<<<<

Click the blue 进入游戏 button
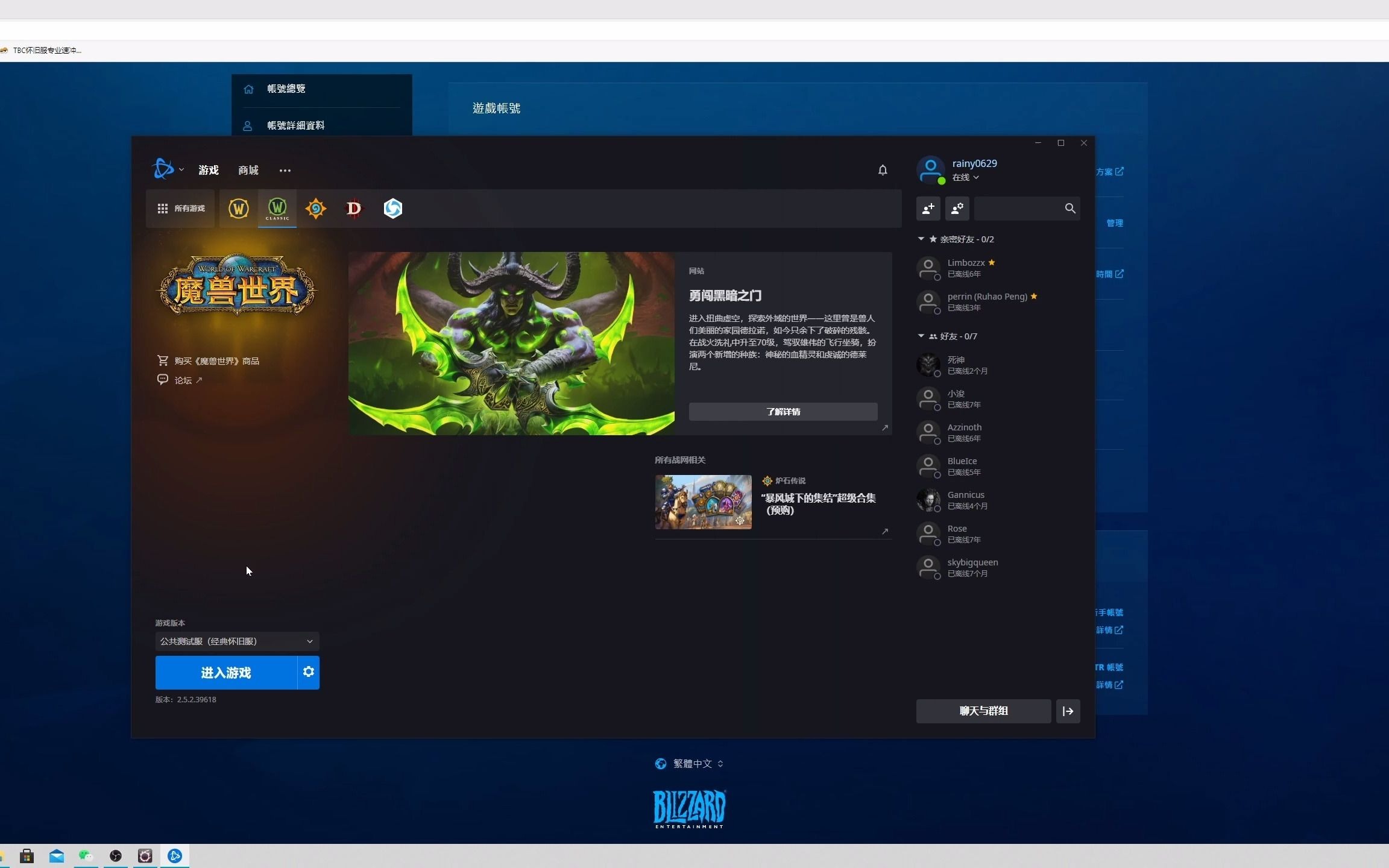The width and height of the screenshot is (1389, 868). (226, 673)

>>>>
<<<<

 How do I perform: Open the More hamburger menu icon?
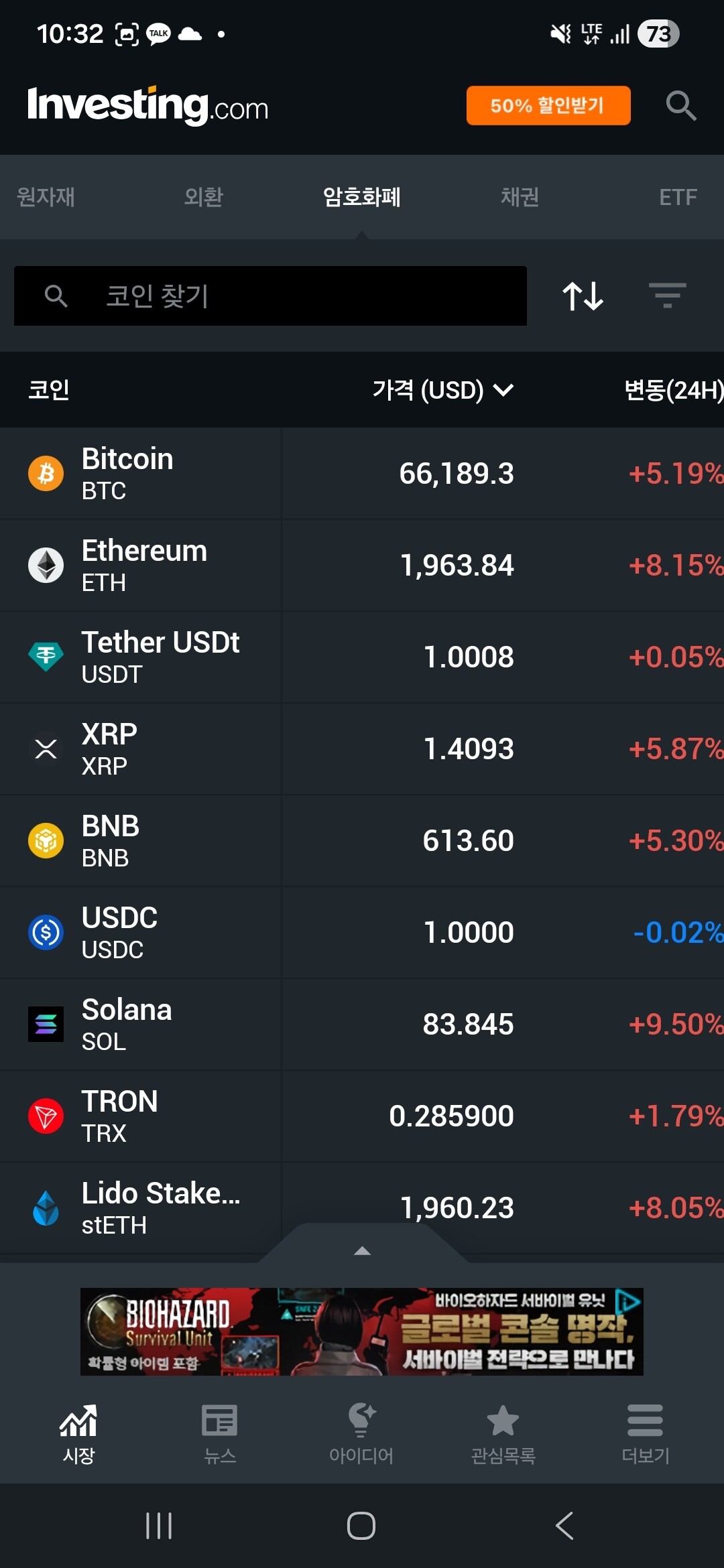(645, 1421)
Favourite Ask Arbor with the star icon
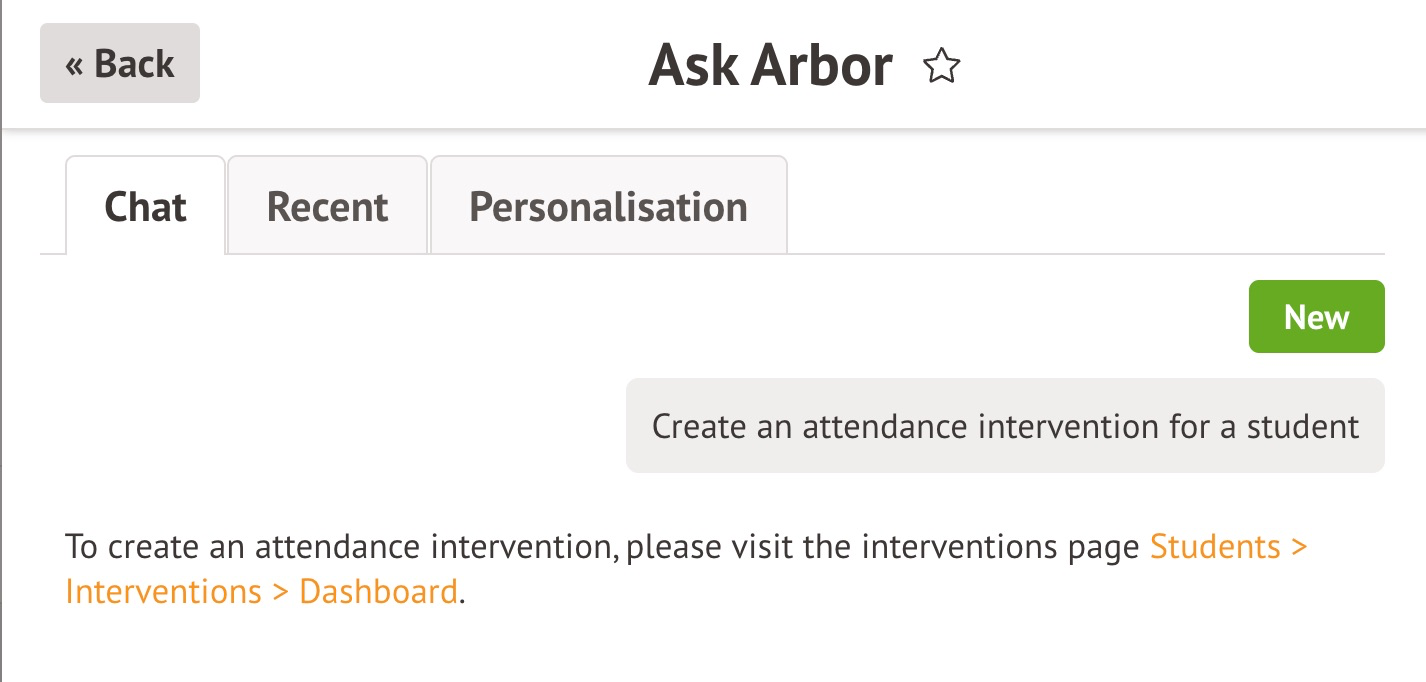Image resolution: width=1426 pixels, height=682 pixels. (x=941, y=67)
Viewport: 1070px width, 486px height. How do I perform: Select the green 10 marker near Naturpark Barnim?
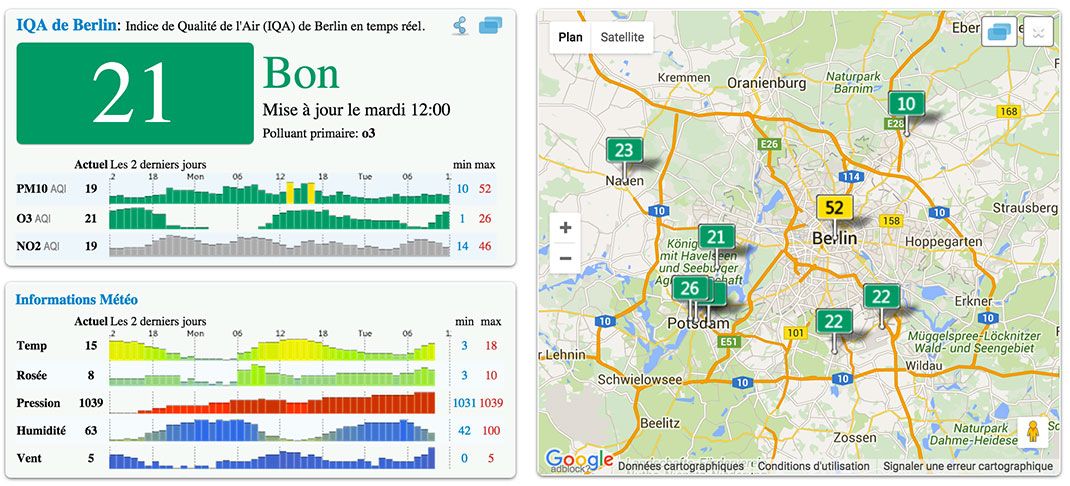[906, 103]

>>>>
<<<<

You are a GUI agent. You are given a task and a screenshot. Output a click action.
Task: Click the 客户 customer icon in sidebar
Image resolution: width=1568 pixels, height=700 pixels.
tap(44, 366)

>>>>

Switch "sidebar" to "side panel" in the rows from the line with "You are a GUI" up to and including the line with "tap(44, 366)". Give back only those lines, with everything else left as it is.

Worked answer:
You are a GUI agent. You are given a task and a screenshot. Output a click action.
Task: Click the 客户 customer icon in side panel
Image resolution: width=1568 pixels, height=700 pixels.
tap(44, 366)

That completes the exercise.